– Стоило из-за этого меня беспокоить!
– Чисто шелковый бархат, дорогая, по тридцать франков за метр! Это же неслыханно, небывало, да об этом…
– Очень мне нужен ваш счастливый случай! Бархат в июле месяце – смеетесь вы, что ли?
– Позвольте я все-таки вам его покажу.
– Вот еще! Меня ждут: мы едем обедать в Аньер, так что я…
И она уже собралась уходить, невзирая на пылкие увещевания мадам Шарман, которая, возможно, хотела убить сразу двух зайцев, но тут Лекок рассудил, что пора вмешаться.
– Кого я вижу! – радостно воскликнул он, входя в образ игривого старичка. – Это же мисс Дженни Фэнси! Я счастлив снова встретиться с вами!
Она смерила его раздраженным взглядом, в котором тем не менее сквозило любопытство, и подтвердила:
– Да, это я. Что дальше?
– Как! Неужели вы так забывчивы? Вы меня не узнаете?
– Конечно, не узнаю.
– А ведь я один из тех, кто восхищался вами, душенька. Мы даже однажды завтракали вместе еще в те времена, когда вы жили близ площади Мадлен; в ту пору вы были с графом. – Он снял очки, якобы для того, чтобы протереть их, а на самом деле чтобы бросить быстрый взгляд в сторону мадам Шарман, которая сразу же скромно удалилась. – Когда-то мы с Треморелем приятельствовали, – продолжал между тем Лекок. – Кстати, вы давно о нем не слышали?
– Я виделась с ним с неделю назад.
– Да что вы говорите? Значит, вам известно об этом ужасном деле?
– Нет. О каком?
– Вы действительно ничего не знаете? Что же, вы газет не читаете? Ужасная история, дитя мое, два дня весь Париж только об этом и говорит.
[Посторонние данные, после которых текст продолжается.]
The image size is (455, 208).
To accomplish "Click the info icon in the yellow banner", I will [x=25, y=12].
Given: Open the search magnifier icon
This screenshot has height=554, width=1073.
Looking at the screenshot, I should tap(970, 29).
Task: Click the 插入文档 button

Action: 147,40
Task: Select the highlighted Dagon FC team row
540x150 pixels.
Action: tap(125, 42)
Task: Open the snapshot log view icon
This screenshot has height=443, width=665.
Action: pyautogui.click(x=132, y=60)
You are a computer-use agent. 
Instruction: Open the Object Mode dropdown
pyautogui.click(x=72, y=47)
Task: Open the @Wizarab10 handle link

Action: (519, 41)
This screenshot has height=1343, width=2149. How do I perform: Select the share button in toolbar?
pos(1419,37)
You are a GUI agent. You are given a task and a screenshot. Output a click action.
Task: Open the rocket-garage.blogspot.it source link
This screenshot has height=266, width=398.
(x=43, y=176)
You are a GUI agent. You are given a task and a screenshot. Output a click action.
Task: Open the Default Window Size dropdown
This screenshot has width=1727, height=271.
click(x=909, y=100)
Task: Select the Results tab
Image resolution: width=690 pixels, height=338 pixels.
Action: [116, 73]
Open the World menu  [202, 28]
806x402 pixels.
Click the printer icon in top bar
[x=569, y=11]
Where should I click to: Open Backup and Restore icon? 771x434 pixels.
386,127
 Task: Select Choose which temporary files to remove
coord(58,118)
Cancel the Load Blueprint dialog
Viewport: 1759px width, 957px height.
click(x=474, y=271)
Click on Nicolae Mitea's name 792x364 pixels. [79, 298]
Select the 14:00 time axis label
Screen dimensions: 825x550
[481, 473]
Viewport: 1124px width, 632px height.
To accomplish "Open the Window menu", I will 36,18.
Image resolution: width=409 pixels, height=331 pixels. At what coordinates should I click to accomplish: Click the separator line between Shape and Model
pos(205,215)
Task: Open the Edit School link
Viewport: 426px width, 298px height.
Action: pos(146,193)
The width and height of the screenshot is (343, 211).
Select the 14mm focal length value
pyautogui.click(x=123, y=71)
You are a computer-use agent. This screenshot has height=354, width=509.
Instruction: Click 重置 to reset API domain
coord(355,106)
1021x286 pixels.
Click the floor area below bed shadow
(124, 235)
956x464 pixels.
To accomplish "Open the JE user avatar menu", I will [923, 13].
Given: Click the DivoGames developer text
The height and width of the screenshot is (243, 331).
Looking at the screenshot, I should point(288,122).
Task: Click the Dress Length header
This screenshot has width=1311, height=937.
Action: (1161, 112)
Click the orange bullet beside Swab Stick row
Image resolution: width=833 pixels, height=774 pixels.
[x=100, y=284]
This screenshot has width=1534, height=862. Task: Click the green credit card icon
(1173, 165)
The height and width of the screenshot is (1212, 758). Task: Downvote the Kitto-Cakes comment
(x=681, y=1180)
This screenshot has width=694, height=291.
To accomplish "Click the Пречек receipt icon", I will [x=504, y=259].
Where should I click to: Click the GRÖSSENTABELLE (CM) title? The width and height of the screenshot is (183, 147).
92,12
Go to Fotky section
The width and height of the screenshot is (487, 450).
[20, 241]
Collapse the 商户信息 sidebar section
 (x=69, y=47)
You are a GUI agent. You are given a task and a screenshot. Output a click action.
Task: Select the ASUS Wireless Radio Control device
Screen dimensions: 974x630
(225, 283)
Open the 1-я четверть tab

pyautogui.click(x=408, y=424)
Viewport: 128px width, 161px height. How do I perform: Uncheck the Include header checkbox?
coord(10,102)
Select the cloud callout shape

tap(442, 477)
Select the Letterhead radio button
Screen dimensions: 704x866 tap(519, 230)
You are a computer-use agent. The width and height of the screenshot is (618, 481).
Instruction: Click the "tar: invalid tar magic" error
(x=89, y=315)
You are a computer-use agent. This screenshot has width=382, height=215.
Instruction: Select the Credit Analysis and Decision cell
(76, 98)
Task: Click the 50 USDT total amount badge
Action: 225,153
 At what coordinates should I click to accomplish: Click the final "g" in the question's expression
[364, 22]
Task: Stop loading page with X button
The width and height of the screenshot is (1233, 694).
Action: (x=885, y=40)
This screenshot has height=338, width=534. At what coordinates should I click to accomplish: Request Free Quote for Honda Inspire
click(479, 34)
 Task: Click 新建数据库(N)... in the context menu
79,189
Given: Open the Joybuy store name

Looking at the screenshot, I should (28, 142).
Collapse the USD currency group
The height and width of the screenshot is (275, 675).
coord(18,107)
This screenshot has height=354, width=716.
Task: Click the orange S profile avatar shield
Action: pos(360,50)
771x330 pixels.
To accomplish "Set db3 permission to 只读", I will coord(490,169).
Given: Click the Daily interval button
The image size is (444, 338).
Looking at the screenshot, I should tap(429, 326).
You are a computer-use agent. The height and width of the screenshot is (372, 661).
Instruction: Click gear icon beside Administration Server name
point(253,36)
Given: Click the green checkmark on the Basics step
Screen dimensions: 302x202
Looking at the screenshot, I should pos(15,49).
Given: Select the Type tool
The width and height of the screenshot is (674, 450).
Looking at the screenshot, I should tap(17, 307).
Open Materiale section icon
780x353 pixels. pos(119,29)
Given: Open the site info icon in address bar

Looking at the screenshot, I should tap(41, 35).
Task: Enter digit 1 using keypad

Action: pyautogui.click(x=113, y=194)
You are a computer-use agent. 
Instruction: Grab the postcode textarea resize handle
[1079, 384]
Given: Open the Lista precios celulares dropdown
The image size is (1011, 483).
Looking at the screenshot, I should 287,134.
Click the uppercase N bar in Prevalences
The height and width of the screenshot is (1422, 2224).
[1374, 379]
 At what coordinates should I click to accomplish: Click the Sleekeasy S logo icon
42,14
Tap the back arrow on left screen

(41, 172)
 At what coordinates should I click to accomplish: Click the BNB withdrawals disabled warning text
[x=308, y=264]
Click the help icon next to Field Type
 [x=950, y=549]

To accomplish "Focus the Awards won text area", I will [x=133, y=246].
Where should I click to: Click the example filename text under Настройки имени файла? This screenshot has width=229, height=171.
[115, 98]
– Да в чем дело, что случилось?
– Ну, вы знаете, что, исчезнув из города, он женился на вдове своего друга. Все думали, что это был счастливый брак. Ничего подобного: он зарезал свою жену.
Мисс Фэнси побледнела под толстым слоем грима.
– Быть не может! – пролепетала она.
От Лекока не укрылось: известие хоть и привело ее в смятение, но не слишком удивило, несмотря на восклицание: «Быть не может!»
– Уверяю вас, очень даже может быть, – отвечал он. – Сейчас граф находится в тюрьме, потом будет предан суду и, по всей видимости, понесет наказание.
Папаша Планта с любопытством смотрел на Дженни. Он ждал взрыва отчаяния, воплей, слез, хотя бы легкого нервического припадка. Ничего подобного. Фэнси уже не питала к Треморелю ничего, кроме ненависти. Она, которой когда-то нипочем было людское презрение, теперь с трудом несла бремя позора и винила Эктора, совершенно, впрочем, несправедливо, в своем нынешнем падении. Она ненавидела его подло, втайне, как умеют ненавидеть девки: при встрече улыбалась ему в лицо, старалась выманить побольше денег, а втайне призывала на его голову все несчастья. Поэтому Дженни Фэнси не разразилась слезами, а залилась дурацким смехом.